When we tell our own stories, we foster visibility. We wipe out myths. We don’t just tell stories, we make connections with people through those stories. When Afro-Awesome broke down their appreciation for voyeurism and presented it as an aphrodisiac as “normal” as foreplay. A lot of my comfort came from the fact that it was coming from a Black queer person.
The visibility that comes from different people telling stories, queering and disrupting views of the world, is a celebration of plurality. Using stories, intentionally and unintentionally, to counter erasure, to write and rewrite queer realities lends a hand to shifting social consciousness. And, when done properly it offers people a better understanding of other people’s experiences and what occupying the world means for them.

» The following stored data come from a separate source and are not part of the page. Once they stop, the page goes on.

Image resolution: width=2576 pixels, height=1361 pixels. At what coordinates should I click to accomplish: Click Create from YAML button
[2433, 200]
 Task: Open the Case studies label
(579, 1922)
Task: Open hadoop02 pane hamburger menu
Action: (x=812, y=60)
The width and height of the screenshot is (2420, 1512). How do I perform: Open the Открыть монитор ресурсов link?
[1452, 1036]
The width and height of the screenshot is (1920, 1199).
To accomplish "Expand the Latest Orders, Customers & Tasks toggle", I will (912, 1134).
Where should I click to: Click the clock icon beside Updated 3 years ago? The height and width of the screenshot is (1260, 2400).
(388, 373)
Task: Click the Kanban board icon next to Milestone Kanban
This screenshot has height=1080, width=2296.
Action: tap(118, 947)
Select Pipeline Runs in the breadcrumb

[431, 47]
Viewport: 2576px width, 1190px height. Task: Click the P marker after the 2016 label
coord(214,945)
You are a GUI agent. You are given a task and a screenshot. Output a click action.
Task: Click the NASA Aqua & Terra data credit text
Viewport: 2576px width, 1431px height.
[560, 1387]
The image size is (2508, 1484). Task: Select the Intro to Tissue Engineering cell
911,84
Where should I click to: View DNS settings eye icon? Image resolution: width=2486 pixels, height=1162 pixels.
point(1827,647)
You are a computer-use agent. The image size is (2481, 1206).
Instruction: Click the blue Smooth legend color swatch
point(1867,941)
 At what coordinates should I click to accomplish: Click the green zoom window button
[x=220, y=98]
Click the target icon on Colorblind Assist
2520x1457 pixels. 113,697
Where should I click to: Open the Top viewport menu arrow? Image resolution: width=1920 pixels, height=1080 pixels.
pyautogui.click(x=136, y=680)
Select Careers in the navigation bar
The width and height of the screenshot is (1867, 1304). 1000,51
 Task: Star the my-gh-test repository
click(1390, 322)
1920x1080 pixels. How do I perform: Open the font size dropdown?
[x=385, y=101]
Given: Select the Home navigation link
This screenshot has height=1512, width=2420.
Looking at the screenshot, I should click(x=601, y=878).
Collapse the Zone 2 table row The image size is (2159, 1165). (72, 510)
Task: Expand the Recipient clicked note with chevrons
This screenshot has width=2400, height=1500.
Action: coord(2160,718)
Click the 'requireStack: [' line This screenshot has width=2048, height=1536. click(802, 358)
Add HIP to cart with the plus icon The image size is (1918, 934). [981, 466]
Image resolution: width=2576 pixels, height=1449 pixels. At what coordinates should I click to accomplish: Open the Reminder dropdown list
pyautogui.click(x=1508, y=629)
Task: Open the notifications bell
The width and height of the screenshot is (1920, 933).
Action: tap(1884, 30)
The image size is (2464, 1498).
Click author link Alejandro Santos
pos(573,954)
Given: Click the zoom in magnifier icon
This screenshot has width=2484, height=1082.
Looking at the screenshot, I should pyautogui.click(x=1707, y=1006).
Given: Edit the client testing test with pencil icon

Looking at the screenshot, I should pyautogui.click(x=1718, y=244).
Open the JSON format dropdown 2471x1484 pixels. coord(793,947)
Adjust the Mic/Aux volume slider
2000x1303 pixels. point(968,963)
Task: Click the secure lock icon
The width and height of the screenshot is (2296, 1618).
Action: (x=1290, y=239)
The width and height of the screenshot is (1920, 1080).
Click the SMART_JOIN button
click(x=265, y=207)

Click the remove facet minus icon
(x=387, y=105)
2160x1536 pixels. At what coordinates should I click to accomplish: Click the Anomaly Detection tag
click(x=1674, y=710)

Storytellers like FAKA, Maneo Mohale, Qondiswa James, Ibokwe, Koleka Putuma, Lady Lighthouse, Tshegofatso Senne, Amanda Hodgeson, Bev Ditsie, Tiffany Mugo, Siya Khumalo, Kim Windvogel, Denver Breda, Sheriff Mothopheng, Funeka Soldaat, Nthabiseng Mokwena, Oyama Mbopa, Joylin Phillips, Soli Philander, Thozama Nina, Christy van Zyl, Danai Moputsa, Nosipho Vidima and Sizakele Phohleli religiously give their creativity and love to the labour of giving rise to queer visibility.
Through their stories, hidden truths come to the surface. In a world where people often feel lonely although there are many of us, stories can shrink that isolation. Stories help us see ourselves and help the world see us. They create worlds where we can ideate our existence, our own brands of pleasure, intimacy, sex, freedoms, agency, relationships, and love on our own terms. They challenge us to take flight and escape whatever jars hold us captive. And, by making these “transgressions” visible online we find ourselves and our people.
By making these “transgressions” visible online we find ourselves and our people.